Credo & Digital Media Production

“Midway in our life's journey, I went astray
from the straight road and woke to find myself in a dark wood.”
           So begins, Dante’s Divine Comedy as translated by Anthony Esolen. 

And here we are about midway through the #CLMOOC with our own invitation into composing a credo with particular application to the principles of Connected Learning.  Here's a video on mine and a few production notes:

Credo July 9 2013 (the link)

 I find this an imposing task, even slightly frightening, and yet much appreciate the opportunity and the models that have been offered.  I’m increasingly aware of the importance of making access, a topic that Terry Elliott rightly emphasizes.  The first weeks’ focus on comic-style avatars and re-mixing toys probably paved the road, opened gates, or lowered barriers, in Terry’s metaphor.  The early stage of HOMAGO (Ito, etal.) suggests that our design efforts with digital media, with connected learning, should consider how to allow and encourage “hanging out.”  It’s not only a foundation for the apprenticeship of observation, it builds the trust needed to go into the dark wood. 

So after checking out a variety of takes on credos, I returned to some of my treasures, favorite photos I’ve taken and depths of living I’ve tasted.  I thought I might try some of those apps (like Haiku Deck or Story Creator, both added to my iPad from the MOOC), but I chose to work with my medium of choice.  Not exactly, because I thought I’d be using Camtasia as I favor some of its editing capacity; but it didn’t want to import images I’d mixed on Power Point.  I find it easier to play with text fonts, shaping and sizing photos, etc., in PPT than in the production programs I use.  Then it’s easy to do screen captures of the slides and import.  I found it easier to bring them into iMovie than to Camtasia, and I want to keep working with iMovie because it’s more and more the program of choice and use by my college students.  I prefer other programs for adjusting visuals, mixing audio tracks, but . . .

My sound track came from a mix I’d composed on Ujam.com.  I’d recorded our front porch chimes (key of C) and birdsongs in our woods.  I mixed that with a jazz option, I think.  I wish I had more knowledge and skill with music, but I’m determined that digital media production should be as authentic as possible.  So I “make” as much of it as I can. 

The script for voice over came through early morning musing, travel to tend my horse (not able to ride due to a lameness issue so I’m currently soaking her front hooves in Epsom salts instead of riding), reading other credos, and dialoging with favorite images. 

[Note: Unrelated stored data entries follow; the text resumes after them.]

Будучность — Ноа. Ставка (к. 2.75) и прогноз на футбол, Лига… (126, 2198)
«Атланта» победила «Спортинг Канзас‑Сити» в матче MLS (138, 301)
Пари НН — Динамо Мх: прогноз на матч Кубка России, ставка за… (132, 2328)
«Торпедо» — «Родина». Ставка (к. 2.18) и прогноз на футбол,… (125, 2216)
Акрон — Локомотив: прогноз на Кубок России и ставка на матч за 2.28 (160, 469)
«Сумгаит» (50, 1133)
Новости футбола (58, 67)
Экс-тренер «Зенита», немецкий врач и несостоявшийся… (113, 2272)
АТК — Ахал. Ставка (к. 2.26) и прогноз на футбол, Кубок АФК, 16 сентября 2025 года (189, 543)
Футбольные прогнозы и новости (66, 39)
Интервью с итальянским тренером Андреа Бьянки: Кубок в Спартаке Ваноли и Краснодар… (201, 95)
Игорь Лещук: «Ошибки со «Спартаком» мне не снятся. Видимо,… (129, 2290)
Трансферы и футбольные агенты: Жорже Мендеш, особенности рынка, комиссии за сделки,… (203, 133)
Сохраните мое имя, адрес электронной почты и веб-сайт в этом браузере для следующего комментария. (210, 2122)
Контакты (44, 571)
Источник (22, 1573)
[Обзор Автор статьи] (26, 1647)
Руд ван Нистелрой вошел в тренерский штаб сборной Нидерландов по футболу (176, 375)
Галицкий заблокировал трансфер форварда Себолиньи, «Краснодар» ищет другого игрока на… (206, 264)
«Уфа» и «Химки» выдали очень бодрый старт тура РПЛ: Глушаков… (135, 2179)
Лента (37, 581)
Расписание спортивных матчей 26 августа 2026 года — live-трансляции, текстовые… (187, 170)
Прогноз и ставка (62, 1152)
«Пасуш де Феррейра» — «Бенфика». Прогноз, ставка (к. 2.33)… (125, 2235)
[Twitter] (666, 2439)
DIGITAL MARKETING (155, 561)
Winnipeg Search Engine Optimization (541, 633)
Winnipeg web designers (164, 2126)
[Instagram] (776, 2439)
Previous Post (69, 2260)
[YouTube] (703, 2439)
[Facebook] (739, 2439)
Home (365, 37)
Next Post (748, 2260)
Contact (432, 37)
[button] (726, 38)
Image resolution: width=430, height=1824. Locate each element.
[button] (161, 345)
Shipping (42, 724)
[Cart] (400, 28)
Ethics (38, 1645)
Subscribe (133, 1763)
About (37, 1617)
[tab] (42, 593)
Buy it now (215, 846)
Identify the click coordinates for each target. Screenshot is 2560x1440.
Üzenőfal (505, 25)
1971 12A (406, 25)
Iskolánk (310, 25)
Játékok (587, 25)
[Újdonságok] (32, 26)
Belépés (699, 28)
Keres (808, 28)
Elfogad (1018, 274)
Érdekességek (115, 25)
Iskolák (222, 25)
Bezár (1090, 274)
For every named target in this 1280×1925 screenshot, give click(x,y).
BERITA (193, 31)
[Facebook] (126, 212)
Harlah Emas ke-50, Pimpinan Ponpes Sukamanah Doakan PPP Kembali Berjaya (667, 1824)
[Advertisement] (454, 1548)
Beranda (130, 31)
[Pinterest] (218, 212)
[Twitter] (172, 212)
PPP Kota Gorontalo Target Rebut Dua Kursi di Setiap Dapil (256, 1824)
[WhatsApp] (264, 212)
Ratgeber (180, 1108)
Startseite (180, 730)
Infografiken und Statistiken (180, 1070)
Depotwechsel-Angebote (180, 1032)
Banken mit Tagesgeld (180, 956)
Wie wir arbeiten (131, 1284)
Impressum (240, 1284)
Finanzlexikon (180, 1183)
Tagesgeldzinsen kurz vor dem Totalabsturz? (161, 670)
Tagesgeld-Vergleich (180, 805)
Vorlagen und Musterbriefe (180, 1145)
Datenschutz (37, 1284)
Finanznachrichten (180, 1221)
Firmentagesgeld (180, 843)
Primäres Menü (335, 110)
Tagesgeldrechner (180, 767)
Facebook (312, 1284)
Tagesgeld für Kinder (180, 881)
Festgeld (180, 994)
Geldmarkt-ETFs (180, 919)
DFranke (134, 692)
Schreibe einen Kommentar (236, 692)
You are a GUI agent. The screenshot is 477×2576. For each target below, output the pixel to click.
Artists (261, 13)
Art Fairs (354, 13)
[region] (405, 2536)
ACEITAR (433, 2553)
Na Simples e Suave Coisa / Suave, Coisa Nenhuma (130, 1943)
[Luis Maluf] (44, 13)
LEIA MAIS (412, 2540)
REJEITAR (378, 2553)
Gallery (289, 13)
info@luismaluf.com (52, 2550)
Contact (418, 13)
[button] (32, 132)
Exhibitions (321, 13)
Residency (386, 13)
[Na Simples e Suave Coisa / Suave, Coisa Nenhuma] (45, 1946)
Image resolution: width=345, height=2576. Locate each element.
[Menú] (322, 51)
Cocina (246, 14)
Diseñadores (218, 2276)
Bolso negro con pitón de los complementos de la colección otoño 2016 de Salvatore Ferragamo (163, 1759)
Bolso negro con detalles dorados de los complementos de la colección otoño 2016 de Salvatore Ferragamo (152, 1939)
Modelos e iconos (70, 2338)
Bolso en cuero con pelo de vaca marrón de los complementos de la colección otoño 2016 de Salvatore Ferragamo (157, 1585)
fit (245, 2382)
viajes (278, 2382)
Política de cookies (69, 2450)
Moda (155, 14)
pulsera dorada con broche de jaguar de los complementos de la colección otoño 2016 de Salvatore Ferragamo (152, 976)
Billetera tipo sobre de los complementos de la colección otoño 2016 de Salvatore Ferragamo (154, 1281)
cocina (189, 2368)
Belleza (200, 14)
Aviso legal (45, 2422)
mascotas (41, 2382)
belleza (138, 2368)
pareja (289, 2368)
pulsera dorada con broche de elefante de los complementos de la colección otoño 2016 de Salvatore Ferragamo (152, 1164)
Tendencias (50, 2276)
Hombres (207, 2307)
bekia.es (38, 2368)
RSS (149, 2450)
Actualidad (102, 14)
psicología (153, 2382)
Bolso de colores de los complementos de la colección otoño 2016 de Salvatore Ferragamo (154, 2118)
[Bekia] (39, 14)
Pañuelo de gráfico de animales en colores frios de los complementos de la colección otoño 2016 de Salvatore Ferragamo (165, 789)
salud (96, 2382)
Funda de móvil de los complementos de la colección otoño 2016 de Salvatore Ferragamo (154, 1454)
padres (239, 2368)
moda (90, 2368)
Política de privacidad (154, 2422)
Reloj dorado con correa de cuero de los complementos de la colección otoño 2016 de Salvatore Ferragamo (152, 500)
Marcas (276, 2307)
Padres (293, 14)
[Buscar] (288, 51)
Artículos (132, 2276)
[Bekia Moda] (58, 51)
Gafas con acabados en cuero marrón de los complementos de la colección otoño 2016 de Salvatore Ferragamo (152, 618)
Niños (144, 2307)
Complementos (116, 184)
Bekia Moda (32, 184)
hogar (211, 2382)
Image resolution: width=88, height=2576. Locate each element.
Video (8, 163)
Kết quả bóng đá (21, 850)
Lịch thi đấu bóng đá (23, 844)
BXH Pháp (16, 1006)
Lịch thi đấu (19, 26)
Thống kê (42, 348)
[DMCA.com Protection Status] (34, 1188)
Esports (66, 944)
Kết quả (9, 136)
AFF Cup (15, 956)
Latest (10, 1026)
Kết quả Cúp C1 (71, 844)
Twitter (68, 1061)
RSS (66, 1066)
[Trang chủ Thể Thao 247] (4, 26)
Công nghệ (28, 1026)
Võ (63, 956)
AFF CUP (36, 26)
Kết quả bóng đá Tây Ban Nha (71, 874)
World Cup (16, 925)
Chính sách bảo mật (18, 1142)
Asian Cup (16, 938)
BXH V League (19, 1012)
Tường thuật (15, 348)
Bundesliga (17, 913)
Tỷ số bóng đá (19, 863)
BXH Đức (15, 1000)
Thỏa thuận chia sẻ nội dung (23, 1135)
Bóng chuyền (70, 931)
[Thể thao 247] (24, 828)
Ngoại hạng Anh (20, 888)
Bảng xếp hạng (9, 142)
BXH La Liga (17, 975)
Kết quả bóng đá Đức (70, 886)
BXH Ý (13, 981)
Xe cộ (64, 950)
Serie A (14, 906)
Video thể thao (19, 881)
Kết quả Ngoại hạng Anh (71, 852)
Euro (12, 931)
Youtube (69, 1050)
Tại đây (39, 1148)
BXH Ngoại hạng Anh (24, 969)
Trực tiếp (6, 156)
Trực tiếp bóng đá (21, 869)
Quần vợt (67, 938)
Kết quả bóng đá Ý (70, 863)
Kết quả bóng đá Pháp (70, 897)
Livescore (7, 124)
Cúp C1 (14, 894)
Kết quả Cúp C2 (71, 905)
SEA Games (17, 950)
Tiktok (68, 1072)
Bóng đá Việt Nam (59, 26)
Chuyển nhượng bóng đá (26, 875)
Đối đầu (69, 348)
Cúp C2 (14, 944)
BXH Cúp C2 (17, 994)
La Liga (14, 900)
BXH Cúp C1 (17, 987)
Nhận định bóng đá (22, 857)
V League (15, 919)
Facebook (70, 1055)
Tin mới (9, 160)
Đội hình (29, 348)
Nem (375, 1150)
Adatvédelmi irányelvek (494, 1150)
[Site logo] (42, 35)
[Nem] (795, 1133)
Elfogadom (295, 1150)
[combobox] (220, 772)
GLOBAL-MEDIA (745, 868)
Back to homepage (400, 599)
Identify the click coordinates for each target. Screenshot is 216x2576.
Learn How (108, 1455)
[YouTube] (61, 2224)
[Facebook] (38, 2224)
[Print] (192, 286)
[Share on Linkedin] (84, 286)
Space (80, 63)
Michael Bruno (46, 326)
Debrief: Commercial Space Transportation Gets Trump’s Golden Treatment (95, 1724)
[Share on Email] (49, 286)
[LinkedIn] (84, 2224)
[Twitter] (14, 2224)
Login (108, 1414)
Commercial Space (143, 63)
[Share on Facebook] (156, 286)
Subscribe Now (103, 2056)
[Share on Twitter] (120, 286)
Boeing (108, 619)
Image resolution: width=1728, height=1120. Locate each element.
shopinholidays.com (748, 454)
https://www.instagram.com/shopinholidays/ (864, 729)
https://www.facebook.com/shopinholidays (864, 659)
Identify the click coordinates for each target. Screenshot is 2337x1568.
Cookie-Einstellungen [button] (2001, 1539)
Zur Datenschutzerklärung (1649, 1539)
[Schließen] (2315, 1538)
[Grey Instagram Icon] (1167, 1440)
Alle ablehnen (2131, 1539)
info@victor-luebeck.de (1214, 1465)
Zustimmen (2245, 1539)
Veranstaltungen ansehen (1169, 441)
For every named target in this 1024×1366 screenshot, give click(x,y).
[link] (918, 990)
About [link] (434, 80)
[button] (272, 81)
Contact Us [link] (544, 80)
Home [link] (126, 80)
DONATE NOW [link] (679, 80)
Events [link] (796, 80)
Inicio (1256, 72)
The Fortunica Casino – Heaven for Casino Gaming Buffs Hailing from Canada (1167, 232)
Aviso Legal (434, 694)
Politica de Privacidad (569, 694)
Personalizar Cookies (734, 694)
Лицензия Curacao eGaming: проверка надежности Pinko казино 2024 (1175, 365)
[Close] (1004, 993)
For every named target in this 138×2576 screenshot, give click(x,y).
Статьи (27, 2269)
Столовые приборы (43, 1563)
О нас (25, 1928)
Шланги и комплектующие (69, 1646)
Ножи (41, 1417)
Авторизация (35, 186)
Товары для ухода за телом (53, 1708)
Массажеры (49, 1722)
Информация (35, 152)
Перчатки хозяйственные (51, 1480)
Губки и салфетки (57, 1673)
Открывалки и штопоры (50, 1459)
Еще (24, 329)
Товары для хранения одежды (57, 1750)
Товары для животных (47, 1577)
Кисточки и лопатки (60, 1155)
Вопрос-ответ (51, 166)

I’m thinking making credos might be a good activity for professional development with teachers.  Choice is so important and I’ve seen terrific variety in the apps and other presentational formats that have used for presenting credos in the MOOC.  I also like this focus because the content is anything but superficial; and this depth, therefore, counterbalances the capacity of technology to go glitzy.  I remember far back in rhetoric classes when I first heard, “Style is the man.”  The split of style from substance costs dearly.  Integrity must be key.  Authenticity.  Meaning.  However we make literacy, let’s walk the talk.  And let’s make a path toward someplace worth going.